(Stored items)
————
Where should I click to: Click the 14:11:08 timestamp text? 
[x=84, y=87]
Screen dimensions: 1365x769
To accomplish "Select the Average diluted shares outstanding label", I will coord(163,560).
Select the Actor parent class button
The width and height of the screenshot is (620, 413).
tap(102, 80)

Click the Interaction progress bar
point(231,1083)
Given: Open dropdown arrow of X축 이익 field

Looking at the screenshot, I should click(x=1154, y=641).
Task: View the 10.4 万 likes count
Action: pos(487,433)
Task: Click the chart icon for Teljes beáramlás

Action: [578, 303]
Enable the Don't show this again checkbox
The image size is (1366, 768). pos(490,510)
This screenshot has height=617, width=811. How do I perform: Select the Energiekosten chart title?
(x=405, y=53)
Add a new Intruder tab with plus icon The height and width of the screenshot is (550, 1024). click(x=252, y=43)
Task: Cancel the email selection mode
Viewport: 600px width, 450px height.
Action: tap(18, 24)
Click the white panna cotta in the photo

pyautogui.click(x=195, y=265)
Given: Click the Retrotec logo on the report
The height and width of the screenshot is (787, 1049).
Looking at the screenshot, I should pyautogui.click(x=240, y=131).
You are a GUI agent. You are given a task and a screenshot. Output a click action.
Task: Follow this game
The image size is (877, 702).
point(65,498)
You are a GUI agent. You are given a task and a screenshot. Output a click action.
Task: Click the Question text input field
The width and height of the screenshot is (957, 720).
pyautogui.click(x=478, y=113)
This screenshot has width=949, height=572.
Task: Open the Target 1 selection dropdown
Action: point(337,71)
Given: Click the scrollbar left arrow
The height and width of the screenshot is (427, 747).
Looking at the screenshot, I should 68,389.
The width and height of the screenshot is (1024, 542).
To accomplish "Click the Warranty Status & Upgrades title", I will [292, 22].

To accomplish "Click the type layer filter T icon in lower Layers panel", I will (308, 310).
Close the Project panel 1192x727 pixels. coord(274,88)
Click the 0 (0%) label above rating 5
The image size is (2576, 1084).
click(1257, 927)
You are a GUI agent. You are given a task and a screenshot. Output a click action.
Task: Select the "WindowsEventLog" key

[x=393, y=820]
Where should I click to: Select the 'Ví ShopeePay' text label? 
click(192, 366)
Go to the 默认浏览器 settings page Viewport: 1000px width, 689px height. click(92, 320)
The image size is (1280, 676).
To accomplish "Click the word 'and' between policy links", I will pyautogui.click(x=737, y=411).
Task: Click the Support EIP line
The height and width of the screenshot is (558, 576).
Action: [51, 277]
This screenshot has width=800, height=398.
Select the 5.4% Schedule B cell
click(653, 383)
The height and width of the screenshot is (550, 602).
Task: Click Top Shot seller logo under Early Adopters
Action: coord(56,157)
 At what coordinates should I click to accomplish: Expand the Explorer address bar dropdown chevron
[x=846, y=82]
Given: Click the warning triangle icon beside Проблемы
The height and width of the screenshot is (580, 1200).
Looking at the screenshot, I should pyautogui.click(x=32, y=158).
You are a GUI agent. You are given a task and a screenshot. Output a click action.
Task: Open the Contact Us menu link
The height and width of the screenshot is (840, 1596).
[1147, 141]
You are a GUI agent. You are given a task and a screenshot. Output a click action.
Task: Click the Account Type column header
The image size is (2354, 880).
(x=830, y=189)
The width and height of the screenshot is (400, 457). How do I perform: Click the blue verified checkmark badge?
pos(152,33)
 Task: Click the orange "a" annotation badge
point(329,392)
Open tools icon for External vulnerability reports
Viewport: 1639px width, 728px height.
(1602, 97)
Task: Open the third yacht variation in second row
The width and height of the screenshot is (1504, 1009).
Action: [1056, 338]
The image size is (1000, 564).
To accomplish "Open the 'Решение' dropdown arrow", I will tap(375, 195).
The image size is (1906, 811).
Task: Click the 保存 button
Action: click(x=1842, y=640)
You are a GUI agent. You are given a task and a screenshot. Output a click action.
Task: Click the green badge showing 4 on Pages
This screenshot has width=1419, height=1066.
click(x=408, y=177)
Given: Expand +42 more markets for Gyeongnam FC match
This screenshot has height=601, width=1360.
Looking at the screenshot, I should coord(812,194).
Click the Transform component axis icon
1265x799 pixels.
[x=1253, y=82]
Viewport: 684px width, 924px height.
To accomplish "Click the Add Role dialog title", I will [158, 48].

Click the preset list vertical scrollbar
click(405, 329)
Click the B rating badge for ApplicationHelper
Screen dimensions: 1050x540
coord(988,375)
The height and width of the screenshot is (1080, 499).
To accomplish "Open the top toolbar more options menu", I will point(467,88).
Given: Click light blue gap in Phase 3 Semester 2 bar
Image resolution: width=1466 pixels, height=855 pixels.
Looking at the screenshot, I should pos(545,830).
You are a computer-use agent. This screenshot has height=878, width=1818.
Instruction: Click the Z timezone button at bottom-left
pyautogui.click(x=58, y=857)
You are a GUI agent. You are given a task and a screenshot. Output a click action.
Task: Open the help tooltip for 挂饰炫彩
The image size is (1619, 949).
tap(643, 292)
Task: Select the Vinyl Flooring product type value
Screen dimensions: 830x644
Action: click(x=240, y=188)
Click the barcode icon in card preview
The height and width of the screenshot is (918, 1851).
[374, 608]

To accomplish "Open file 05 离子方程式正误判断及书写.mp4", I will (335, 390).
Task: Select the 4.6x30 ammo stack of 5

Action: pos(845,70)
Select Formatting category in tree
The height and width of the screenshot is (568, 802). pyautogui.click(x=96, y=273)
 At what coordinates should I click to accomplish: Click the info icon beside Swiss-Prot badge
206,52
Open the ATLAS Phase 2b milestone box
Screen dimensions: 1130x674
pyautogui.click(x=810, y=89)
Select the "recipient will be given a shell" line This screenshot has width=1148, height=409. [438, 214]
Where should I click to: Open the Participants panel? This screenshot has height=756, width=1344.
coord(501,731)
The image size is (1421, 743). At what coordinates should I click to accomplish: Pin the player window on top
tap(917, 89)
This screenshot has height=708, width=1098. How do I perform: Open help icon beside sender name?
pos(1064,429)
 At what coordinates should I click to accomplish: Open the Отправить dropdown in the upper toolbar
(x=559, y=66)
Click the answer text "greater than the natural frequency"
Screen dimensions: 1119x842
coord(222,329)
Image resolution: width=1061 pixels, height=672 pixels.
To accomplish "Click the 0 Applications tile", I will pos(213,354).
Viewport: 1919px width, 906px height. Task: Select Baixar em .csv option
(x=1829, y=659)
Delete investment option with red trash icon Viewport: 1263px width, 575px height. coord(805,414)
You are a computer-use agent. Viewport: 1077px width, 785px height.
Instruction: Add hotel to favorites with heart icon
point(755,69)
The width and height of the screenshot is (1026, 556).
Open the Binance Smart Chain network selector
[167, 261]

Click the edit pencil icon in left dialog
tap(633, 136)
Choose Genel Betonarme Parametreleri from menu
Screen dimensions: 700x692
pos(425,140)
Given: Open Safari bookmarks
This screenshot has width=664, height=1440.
————
- [WHAT IS NEEDED]: For every line of the entries above that holds "more", add one to a tally, and report only the final count.

- [ANSWER TO THE EXERCISE]: 2